Là réside la particularité de ces procès où le corps de la victime demeure introuvable après des mois de recherches. La personne disparue n'est-elle pas toujours en vie? Et sinon, quand et comment est-elle morte? Un point d'interrogation majeur qui a son importance lors des investigations, puis des audiences.

"C'est le doute premier, en quelque sorte. La victime a-t-elle été tuée? Pour qu'il y ait crime, il faut que la mort ait été donnée. Une affaire d'assises sans corps est tout à fait rare", analyse pour BFMTV.com Me Gilles-Jean Portejoie, avocat au barreau de Clermont-Ferrand.

Et pour cause: privés de certaines expertises au niveau de l'ADN et d'une connaissance précise de l'heure de la mort, les enquêteurs s'orientent à partir d'indices plus minces, moins scientifiques. Tâche ardue, puisque "le droit pénal exige des preuves", rappelle Me Georges Catala, interrogé par BFMTV.com.

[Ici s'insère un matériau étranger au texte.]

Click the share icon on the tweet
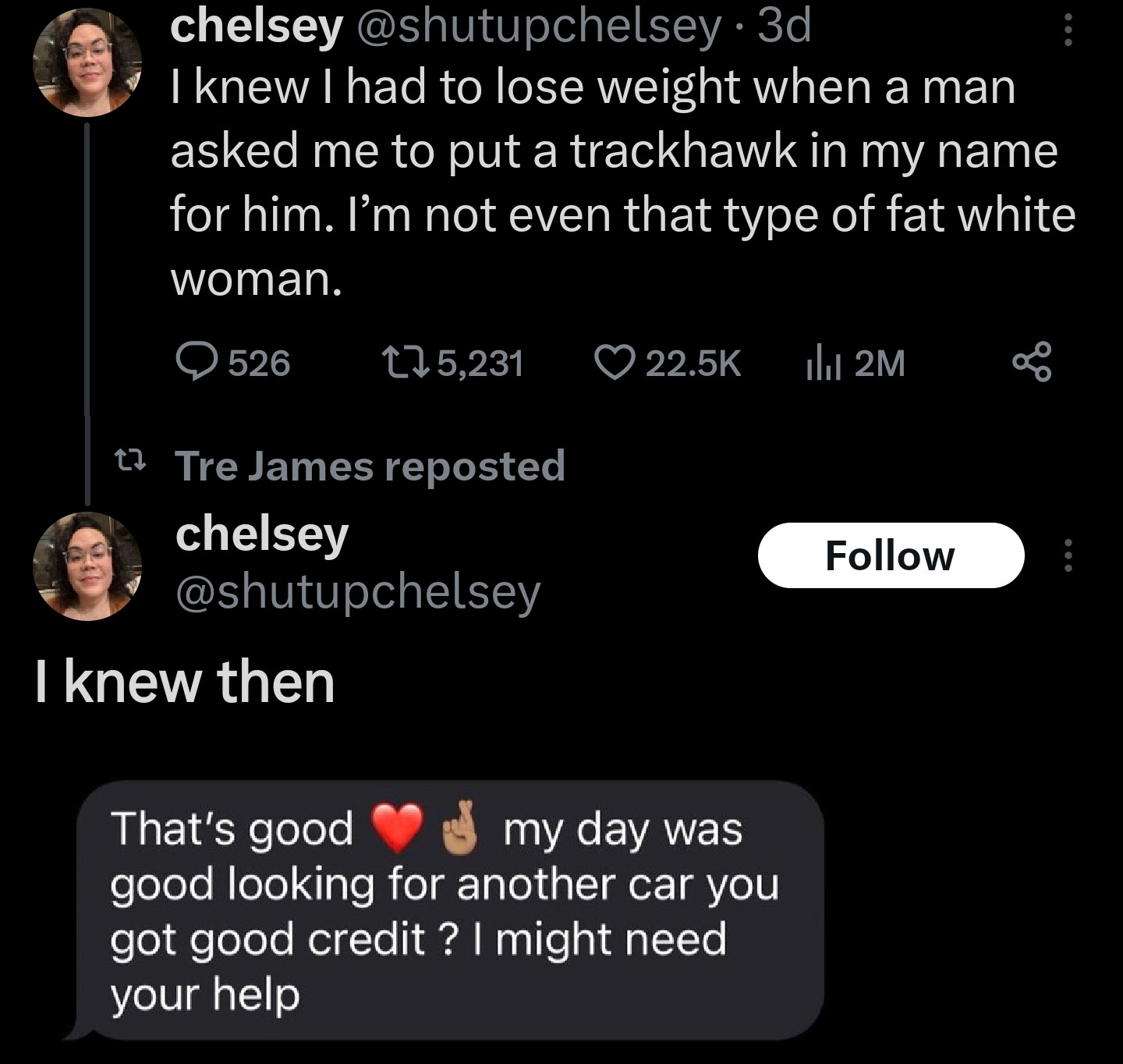 point(1032,363)
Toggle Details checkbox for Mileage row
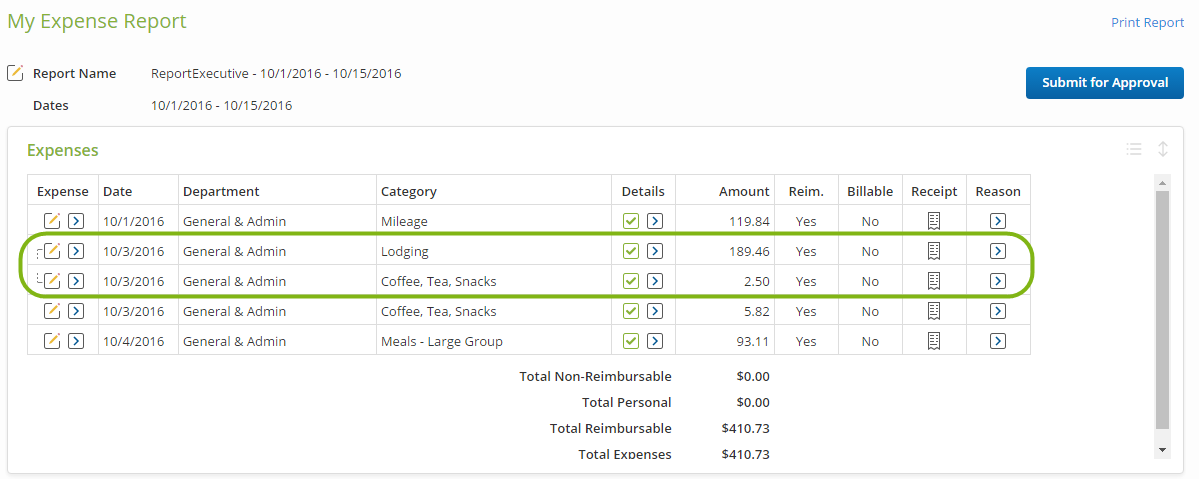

L'avocat en sait quelque chose: il a pris, en 2009, la défense de Jacques Viguier, acquitté après avoir été accusé du meurtre de son épouse Suzanne Viguier, dont le corps n'a jamais été retrouvé. "Une telle absence pose mille problèmes. Celui du mobile, celui des circonstances de la mort... Lorsqu'on découvre un cadavre, on peut avoir des réponses à tout cela. Dans le cas contraire, on patauge dans les suppositions", commente-t-il.

Un élément à double tranchant pour l'accusé

Pourtant, lorsqu'un suspect avoue les faits, l'absence de corps peut se retourner contre lui. C'est ce dont fait part Me Gilles-Jean Portejoie, au sujet de l'affaire Fiona, du nom de cette petite fille tuée par ses parents en mai 2013, à Clermont-Ferrand. Si Cécile Bourgeon, que l'avocat a défendue, était passée aux aveux lors de l'instruction, elle n'est jamais parvenue à indiquer où la dépouille de sa fille avait été abandonnée.

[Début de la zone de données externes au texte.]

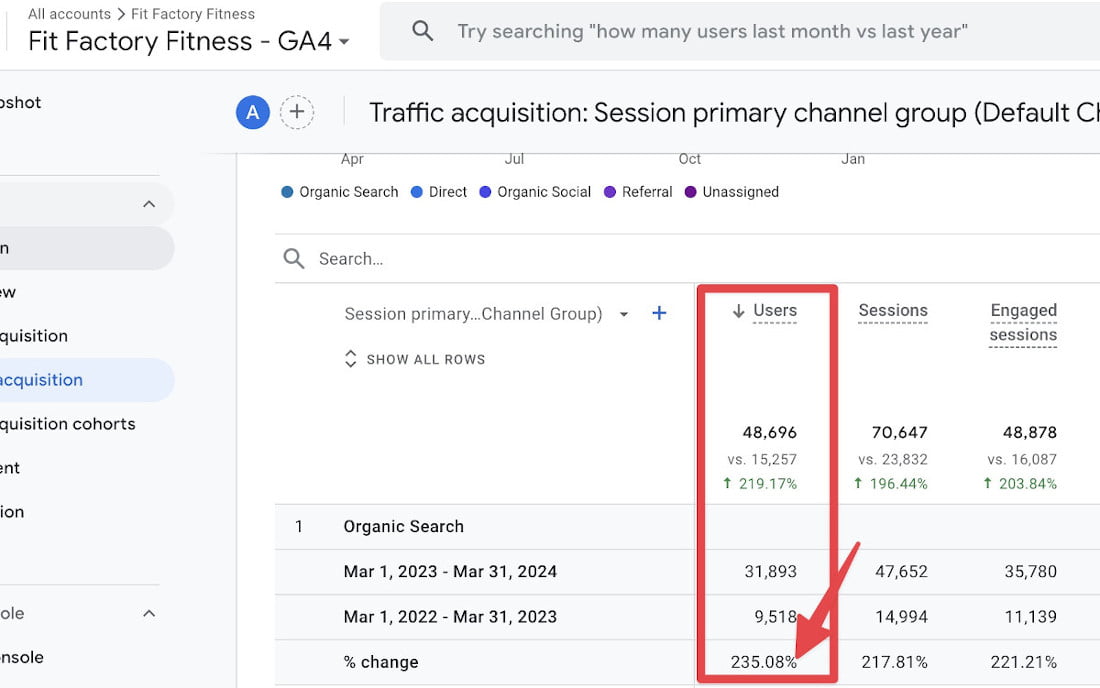Image resolution: width=1100 pixels, height=688 pixels.
Task: Collapse the Search Console section in the sidebar
Action: 148,612
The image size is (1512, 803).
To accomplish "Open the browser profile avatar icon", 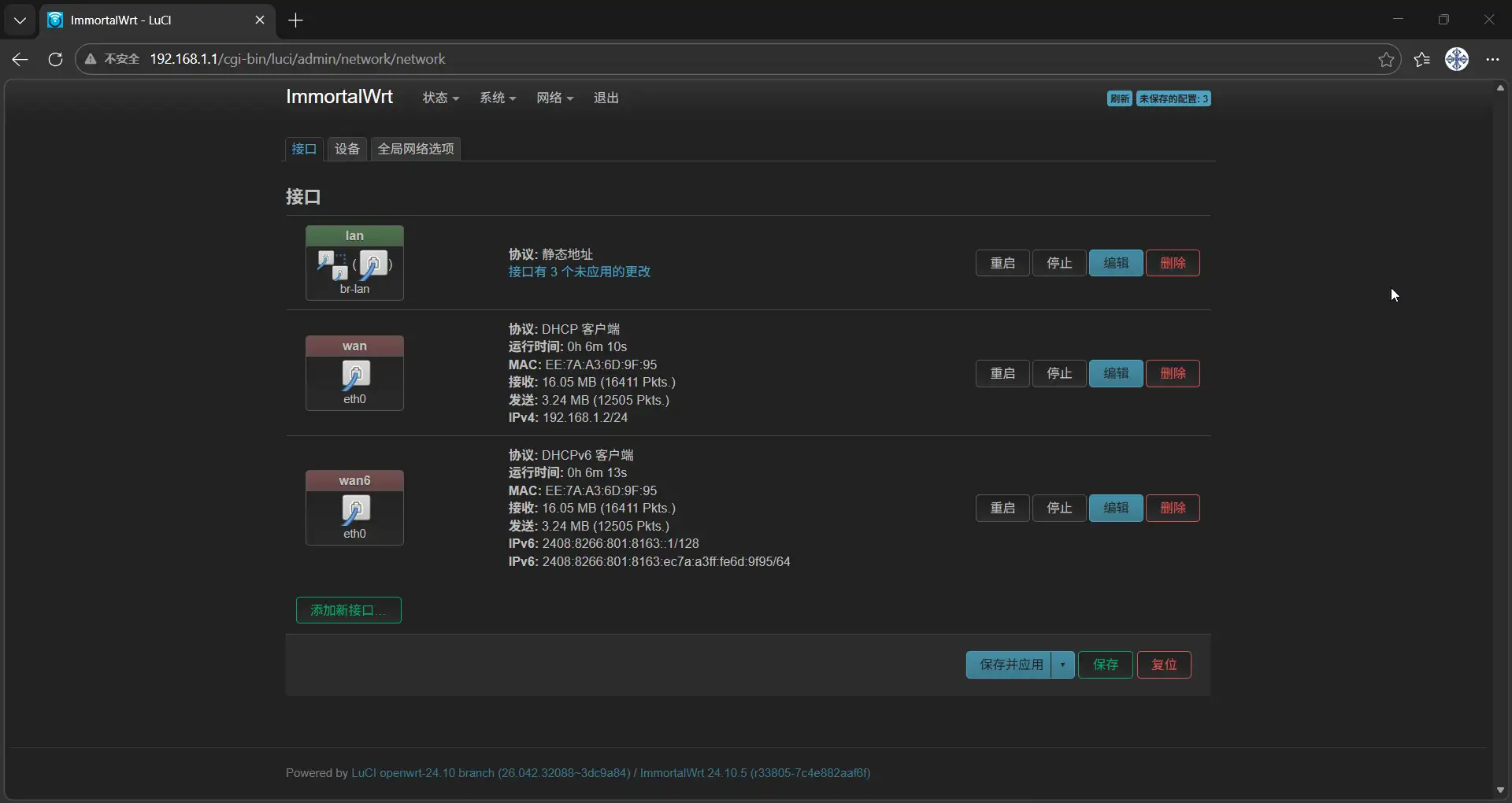I will tap(1456, 60).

"Comment expliquer qu'une mère ne sache pas dire précisément où se trouve le corps de son enfant? Ça a joué contre nous", estime a posteriori l'avocat, alors que Cécile Bourgeon a été condamnée à 20 ans de prison.

À l'inverse, dans les cas où l'accusé nie les faits, l'inexistence de cadavre constitue un argument tout trouvé pour la défense. "Très souvent, quand il n'y a pas de corps, l'enquête aboutit sur un non-lieu et il n'y a pas de procès", souligne Me Gilles-Jean Portejoie.

Dans ces cas particuliers, "l'intime conviction joue"

Malgré tout, d'autres éléments au dossier peuvent permettre à une affaire de se conclure devant la justice. Il faut alors, comme dans l'affaire Zepeda, qu'un "faisceau de preuves" suffisamment fort conduise à un suspect en particulier.

"Il n'est pas interdit de juger quelqu'un sans corps. On peut se substituer à cette absence grâce à d'autres éléments, comme des témoins, des déclarations du suspect lors des interrogatoires. À ce moment-là, lors du procès, c'est aussi l'intime conviction qui va jouer", abonde Me Georges Catala.

Très souvent évoquée ces derniers temps, l'affaire Jubillar présente les mêmes problématiques. Principal suspect dans le viseur des enquêteurs, Cédric Jubillar, le mari de l'infirmière disparue la nuit du 15 au 16 décembre 2020 dans le Tarn, a toujours nié son implication. Les juges refusent pourtant de le remettre en liberté alors qu'il est en détention provisoire, mis en examen depuis juin 2021. Les dispositifs de recherche déployés pour localiser le corps de la disparue n'ont pour l'heure rien donné.